Los dedos de ella se cerraron con fuerza en torno a los suyos mientras lo contemplaba con los ojos muy abiertos. Mantuvo la mirada fija en los labios de él durante varios segundos y luego la apartó, visiblemente turbada. Austin se sorprendió al advertir que una sensación de calor le recorría el cuerpo. De no haber sido imposible, creería que ella le había leído el pensamiento.

Se disponía a soltarle la mano cuando la joven profirió un grito ahogado. Se miraron a los ojos y Austin se percató de que ella había palidecido de repente. Intentó apartar su mano de la de Elizabeth, pero ella se la apretó con más fuerza.

– ¿Qué ocurre? -preguntó, alarmado ante su lividez, nervioso por la concentración con que lo observaba-. Parece que haya visto un fantasma.

– William.

Austin se quedó paralizado.

– ¿Cómo ha dicho?

Los ojos de ella buscaron desesperadamente los suyos.

– ¿Conocéis a alguien llamado William?

Todos los músculos del cuerpo de Austin se tensaron.

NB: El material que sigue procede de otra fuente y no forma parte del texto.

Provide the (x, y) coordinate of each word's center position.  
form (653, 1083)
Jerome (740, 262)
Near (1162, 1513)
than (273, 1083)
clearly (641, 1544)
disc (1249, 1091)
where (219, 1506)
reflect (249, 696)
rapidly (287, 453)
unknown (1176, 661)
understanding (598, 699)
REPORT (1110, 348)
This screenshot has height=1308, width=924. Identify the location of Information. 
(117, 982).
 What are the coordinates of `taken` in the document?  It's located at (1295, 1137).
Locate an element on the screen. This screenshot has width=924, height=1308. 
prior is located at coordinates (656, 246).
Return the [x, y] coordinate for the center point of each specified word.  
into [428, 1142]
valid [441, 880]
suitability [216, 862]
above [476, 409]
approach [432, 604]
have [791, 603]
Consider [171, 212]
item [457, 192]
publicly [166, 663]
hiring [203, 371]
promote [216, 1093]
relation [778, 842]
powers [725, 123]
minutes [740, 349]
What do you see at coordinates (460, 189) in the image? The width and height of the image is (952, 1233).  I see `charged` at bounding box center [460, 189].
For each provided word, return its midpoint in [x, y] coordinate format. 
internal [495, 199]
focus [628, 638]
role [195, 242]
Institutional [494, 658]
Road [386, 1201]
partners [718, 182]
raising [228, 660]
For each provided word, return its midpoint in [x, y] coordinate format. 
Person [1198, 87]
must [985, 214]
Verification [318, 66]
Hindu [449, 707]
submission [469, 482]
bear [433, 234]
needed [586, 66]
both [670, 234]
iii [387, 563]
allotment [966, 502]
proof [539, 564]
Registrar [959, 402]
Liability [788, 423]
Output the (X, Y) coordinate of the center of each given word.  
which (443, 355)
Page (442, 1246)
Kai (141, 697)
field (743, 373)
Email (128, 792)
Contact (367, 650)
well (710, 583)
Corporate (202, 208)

– ¿A qué cree que está jugando?

Por toda respuesta, ella le estrujó la mano entre las suyas y cerró los párpados.

– Es vuestro hermano -musitó-. Os han dicho que murió sirviendo a su país. -Abrió los ojos, y su expresión produjo en él la espeluznante sensación de que podía verle el alma-. No es verdad.

A Austin se le heló la sangre. Retiró la mano bruscamente y retrocedió un paso, conmocionado por sus palabras. ¿Acaso conocía esa mujer su secreto más oscuro? Y en caso afirmativo, ¿cómo lo sabía?

Todas las imágenes que había intentado borrar de su mente durante un año lo asaltaron de golpe. Un callejón lóbrego. El encuentro de William con un francés llamado Gaspard. Cajas llenas de armas. Dinero que cambia de manos. Preguntas insistentes. Un amargo enfrentamiento entre hermanos. Y después, sólo unas semanas después, la noticia de que William había muerto en Waterloo, convertido en héroe de guerra.

El corazón le latía con fuerza mientras intentaba conservar lo calma. ¿Había algo más en esa mujer de lo que parecía? ¿Sabría algo de la carta que había recibido hacía poco o de los tratos de William con el francés? ¿Sería ella la clave que él había posado un año buscando?

Entornó los ojos sin apartarlos de la cara pálida de ella, y repitió la mentira que había dicho en incontables ocasiones:

– William murió luchando por su país. Es un héroe.

– No, excelencia.

– ¿Me está diciendo que mi hermano no era un héroe?

– No. Os estoy diciendo que no murió. Vuestro hermano William está vivo.